■ PROVIDED PASSAGE ■
——————

# OT: Fun with campfires!



## Babaganoosh (Dec 16, 2004)

kids, do not try this at home!

At home this evening, fairly cool, few mosquitoes out and I decided to make a fire in my fire pit in the yard.

After getting it going nice and hot, I decided it might be cool to put an unopened can of diet coke in there and stand back. A couple minutes later, *POW!* I giggled like a school kid and thought, "that was cool!" A little later when it died down a bit, I wanted to see what really happens when you put a full bic lighter in the fire. hehehehehe!

*Fffffkabooooom!* with a light show to boot!

Irresponsible? Maybe. Reckless? I guess. Tons of fun? Hell yeah!


----------



## the Dabbler (Feb 17, 2005)

As a retired firefighter, and I'm sure Lt. Firedog and others will agree, it's guys like you who give us job security !! :thumbsup: 
Not to mention the fact that you're a menace to society !!

——————

■ MATERIAL PROVIDED ■
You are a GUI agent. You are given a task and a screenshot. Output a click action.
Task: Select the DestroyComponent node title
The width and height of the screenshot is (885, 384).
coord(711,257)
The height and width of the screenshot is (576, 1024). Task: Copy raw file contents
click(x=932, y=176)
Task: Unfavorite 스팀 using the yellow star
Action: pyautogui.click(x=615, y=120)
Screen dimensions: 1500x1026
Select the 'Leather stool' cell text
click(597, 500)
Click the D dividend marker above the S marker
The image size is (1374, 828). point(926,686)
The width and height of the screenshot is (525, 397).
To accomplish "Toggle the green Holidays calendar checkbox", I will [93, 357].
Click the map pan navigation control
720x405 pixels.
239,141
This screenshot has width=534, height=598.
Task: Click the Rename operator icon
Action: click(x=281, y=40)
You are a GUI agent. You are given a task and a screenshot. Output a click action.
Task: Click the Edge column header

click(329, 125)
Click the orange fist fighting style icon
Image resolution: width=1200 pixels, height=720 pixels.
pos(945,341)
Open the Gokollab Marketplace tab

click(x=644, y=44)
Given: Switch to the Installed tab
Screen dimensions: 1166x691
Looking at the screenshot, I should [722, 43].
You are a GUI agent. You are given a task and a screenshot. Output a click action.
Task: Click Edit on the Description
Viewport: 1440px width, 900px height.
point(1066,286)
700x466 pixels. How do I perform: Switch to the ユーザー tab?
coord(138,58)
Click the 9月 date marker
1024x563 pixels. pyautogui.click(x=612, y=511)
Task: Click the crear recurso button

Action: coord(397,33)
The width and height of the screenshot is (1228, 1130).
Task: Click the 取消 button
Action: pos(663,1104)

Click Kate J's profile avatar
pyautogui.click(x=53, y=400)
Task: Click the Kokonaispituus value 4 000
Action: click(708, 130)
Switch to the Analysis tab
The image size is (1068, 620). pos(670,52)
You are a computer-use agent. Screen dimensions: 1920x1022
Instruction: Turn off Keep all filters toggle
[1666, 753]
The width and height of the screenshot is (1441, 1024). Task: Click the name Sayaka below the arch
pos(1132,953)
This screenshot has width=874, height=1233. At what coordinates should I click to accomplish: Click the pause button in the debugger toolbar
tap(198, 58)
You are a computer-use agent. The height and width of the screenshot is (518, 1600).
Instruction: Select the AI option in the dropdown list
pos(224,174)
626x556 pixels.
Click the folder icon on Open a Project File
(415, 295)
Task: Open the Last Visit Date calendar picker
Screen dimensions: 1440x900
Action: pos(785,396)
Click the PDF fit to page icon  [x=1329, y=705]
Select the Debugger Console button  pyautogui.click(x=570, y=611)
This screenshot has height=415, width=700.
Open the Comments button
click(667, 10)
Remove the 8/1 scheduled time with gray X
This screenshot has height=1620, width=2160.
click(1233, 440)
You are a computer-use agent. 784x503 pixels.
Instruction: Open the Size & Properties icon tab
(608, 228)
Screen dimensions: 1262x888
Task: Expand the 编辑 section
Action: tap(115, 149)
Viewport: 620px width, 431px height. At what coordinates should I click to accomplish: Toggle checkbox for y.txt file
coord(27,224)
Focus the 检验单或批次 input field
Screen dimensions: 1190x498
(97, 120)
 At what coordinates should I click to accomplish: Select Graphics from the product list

——————

■ EXERCISE PROMPT ■
Answer these about the campfire forum thread above:
(a) What did the first poster put in the fire before the lighter?
(b) What does the second poster say he retired from?
(c) What weather does the first poster describe that evening?

■ SOLVED EXERCISE ■
(a) An unopened can of diet coke.
(b) Firefighting; he is a retired firefighter.
(c) Fairly cool, with few mosquitoes out.